Exploration C2 0.16: Multi-Arch Windows Builds, ARM64, Donut, CI, and Codex

Exploration C2 0.16 is mainly a release-engineering and architecture milestone.

The visible result is simple: the Windows implant release now ships separate artifacts for x64, x86, and ARM64. The less visible part is the work required to make that reliable: architecture-specific builds, ARM64 test execution, Donut loader changes, syscall bridge, hardware breakpoint behavior, and a CI pipeline able to prove that the release package is working.

This article is a technical write-up of that work.

What Shipped

The 0.16.0 implant release introduced Windows release artifacts for three architectures:

C2Implant 0.16.0 release assets

The 0.16.1 TeamServer release then packaged the server, client, TeamServer modules, and validated implant assets into the final Release.tar.gz bundle.

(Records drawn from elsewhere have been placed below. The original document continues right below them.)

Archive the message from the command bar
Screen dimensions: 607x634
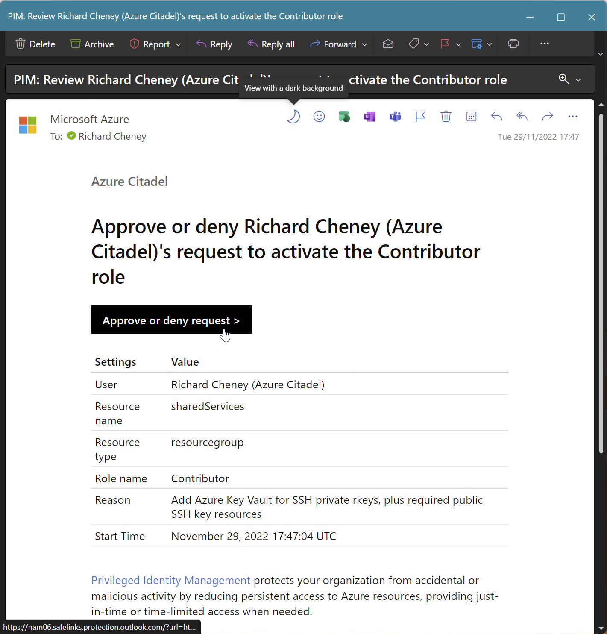click(x=92, y=44)
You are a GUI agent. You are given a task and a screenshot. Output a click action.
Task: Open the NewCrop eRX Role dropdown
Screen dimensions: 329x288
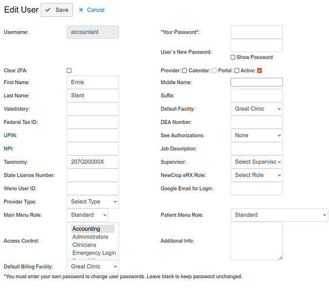pyautogui.click(x=257, y=175)
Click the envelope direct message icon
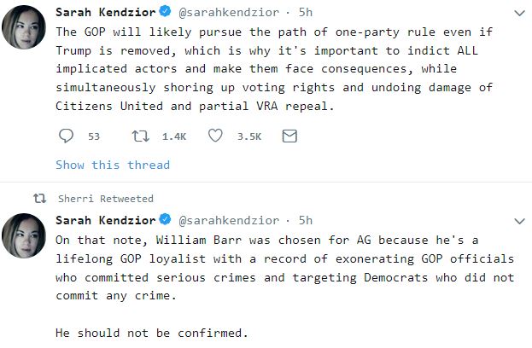Image resolution: width=532 pixels, height=348 pixels. [x=289, y=136]
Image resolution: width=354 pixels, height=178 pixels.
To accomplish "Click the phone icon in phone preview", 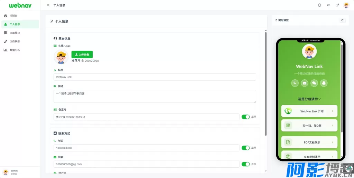I will click(295, 83).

C2TeamServer 0.16.1 release bundle

That split matters. The implant repository is responsible for producing architecture-specific Windows beacons and modules. The TeamServer repository is responsible for consuming those artifacts, validating that the expected assets exist, and publishing a complete framework release.

The important change is not only “there is an ARM64 zip now”. The important change is that ARM64 became part of the release contract.

Why ARM64 Changed the Shape of the Release

Adding ARM64 was not just a CMake flag.

The project already had boundaries between the TeamServer, the Windows implant, Windows modules, and third-party loader components. ARM64 made those boundaries concrete. The build matrix had to treat x64, x86, and ARM64 as real targets. The Windows ARM build needed a native runner instead of only cross-compilation. Dependencies had to be configured with architecture-specific assembly support in mind. Low-level code had to follow the Windows ARM64 ABI, and loader generation had to emit the right architecture-specific stubs.

Most importantly, the tests had to run before release packaging. Without that, ARM64 would have been a build variant. With it, ARM64 became a supported release target.

This is the kind of change where “it compiles” is not enough. For low-level tooling, the calling convention, stack layout, exception context, and generated loader bytes are part of the product.

CI Became the Release Gate

The central piece of the 0.16 work was CI.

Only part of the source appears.